Intermezzo Maria Callas, icône de mode
Intermezzo

Maria Callas, icône de mode

02/11/2023
© Keystone/Bridgeman Images

« Il y a le devoir pour une cantatrice d’être présentable. Le devoir de ressembler, autant que faire se peut, à ce qu’il faut être : une femme belle », déclarait Maria Callas. Celle que son mari même, Giovanni Battista Meneghini, trouva « difforme, de la taille aux pieds », la première fois qu’il la vit, parvint néanmoins, au terme d’un régime draconien, alors que sa carrière battait son plein, grâce, donc, à une volonté de fer, à façonner son physique à l’image d’Audrey Hepburn – dont la plastique était la moins plantureuse, d’ailleurs, de l’Hollywood d’alors.
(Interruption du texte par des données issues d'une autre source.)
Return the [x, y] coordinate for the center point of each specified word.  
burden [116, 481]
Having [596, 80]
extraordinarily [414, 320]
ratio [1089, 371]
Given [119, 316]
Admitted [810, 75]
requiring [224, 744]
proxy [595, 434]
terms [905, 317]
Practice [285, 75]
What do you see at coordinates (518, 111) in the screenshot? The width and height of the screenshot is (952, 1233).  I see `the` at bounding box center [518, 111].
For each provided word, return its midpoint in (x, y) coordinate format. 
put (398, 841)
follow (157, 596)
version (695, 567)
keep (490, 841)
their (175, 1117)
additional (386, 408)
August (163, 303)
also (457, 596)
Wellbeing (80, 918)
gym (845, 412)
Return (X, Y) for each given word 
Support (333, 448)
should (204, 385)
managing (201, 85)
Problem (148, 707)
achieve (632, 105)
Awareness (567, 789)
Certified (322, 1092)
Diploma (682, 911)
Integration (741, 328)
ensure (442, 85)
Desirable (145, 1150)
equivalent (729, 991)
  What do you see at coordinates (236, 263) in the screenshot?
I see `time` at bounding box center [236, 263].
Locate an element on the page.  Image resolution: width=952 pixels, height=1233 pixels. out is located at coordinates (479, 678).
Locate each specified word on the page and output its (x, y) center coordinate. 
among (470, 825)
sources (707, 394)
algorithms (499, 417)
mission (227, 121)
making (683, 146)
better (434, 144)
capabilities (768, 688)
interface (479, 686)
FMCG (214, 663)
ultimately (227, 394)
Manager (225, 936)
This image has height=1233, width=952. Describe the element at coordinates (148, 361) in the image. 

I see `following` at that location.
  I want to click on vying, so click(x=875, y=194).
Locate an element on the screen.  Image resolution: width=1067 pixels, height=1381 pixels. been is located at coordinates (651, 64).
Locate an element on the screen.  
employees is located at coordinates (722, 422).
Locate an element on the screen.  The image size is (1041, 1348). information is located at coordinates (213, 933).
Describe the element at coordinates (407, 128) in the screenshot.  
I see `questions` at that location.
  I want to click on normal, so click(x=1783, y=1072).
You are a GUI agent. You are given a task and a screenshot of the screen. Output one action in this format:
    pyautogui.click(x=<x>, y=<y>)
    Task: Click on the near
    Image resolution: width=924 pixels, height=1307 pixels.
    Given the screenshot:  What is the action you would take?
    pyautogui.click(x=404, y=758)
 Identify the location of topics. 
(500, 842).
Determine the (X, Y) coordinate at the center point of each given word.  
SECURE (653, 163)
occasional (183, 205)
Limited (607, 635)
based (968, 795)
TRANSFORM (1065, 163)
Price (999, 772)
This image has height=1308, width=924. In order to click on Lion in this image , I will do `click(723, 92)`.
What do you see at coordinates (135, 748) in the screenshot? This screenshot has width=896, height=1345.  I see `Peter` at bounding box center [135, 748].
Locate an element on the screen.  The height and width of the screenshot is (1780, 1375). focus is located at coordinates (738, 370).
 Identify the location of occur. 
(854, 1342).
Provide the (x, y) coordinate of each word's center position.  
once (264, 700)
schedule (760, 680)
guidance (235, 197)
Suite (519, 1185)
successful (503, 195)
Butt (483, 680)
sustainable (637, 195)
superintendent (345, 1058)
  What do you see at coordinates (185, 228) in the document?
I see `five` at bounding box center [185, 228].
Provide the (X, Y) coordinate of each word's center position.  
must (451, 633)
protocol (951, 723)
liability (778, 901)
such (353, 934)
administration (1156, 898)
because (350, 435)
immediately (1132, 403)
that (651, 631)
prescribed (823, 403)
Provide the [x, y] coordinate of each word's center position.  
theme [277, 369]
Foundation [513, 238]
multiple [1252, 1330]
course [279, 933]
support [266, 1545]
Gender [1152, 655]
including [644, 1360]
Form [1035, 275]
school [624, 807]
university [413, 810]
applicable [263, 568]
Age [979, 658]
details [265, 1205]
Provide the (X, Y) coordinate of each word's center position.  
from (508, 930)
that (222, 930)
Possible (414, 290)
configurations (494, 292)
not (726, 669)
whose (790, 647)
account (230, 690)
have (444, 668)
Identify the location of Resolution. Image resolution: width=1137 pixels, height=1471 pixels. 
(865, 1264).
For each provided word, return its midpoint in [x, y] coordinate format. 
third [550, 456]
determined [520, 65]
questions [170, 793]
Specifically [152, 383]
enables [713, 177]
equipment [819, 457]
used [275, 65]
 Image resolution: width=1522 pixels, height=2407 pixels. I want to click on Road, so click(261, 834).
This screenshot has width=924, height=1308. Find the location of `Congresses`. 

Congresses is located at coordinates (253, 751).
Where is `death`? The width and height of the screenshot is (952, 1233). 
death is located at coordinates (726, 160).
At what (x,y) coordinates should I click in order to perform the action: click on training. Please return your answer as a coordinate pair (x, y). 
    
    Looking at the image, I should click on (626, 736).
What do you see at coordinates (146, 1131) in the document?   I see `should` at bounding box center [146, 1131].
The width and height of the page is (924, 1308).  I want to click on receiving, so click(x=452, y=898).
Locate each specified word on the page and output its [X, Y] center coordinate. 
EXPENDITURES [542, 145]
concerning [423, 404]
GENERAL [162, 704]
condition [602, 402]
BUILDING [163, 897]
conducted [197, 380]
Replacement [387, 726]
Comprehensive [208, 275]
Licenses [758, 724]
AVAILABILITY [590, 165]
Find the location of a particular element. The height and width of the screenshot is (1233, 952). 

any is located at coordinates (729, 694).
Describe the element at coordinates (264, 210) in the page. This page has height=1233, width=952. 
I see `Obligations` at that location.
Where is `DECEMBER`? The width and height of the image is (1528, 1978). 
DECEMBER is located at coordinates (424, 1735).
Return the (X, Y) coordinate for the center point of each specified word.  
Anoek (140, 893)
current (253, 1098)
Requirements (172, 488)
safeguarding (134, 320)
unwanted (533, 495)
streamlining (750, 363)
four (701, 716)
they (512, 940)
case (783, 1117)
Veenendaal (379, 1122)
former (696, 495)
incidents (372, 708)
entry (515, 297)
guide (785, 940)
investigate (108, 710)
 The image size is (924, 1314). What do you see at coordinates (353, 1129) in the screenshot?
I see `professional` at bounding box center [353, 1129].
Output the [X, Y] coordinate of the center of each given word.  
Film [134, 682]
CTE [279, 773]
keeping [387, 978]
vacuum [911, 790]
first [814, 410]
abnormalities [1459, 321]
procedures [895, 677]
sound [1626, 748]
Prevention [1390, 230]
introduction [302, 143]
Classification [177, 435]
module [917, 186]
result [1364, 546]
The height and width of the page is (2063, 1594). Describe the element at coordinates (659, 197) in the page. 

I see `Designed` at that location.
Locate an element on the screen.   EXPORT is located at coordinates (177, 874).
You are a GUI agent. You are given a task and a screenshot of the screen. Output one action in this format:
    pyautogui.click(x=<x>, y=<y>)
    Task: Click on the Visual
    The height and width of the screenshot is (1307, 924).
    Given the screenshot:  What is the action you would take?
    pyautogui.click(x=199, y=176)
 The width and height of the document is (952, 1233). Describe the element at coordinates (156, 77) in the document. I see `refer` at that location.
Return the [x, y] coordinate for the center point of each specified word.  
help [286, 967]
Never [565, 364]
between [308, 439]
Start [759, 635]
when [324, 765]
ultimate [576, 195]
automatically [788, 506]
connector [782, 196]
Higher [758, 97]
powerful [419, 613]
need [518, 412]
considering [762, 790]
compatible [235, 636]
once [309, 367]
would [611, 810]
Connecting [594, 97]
Prima donna en passe, déjà, en 1954, d’être sacrée assoluta, la cantatrice devint, silhouette longiligne aux traits si singuliers de tragédienne antique, l’un des phares de l’élégance des années 1950 à 1970, à l’égal des stars de cinéma et des têtes couronnées, parmi lesquelles, sa voix, peu à peu, vacillant, elle commença à évoluer. Signés Van Cleef & Arpels ou Harry Winston, ses joyaux, pierres précieuses arborées, d’abord, tels les trophées de ses exploits lyriques, lui donnaient l’éclat d’une reine. À l’occasion du centenaire de sa naissance, Opéra Magazine fait scintiller cette autre facette de la diva.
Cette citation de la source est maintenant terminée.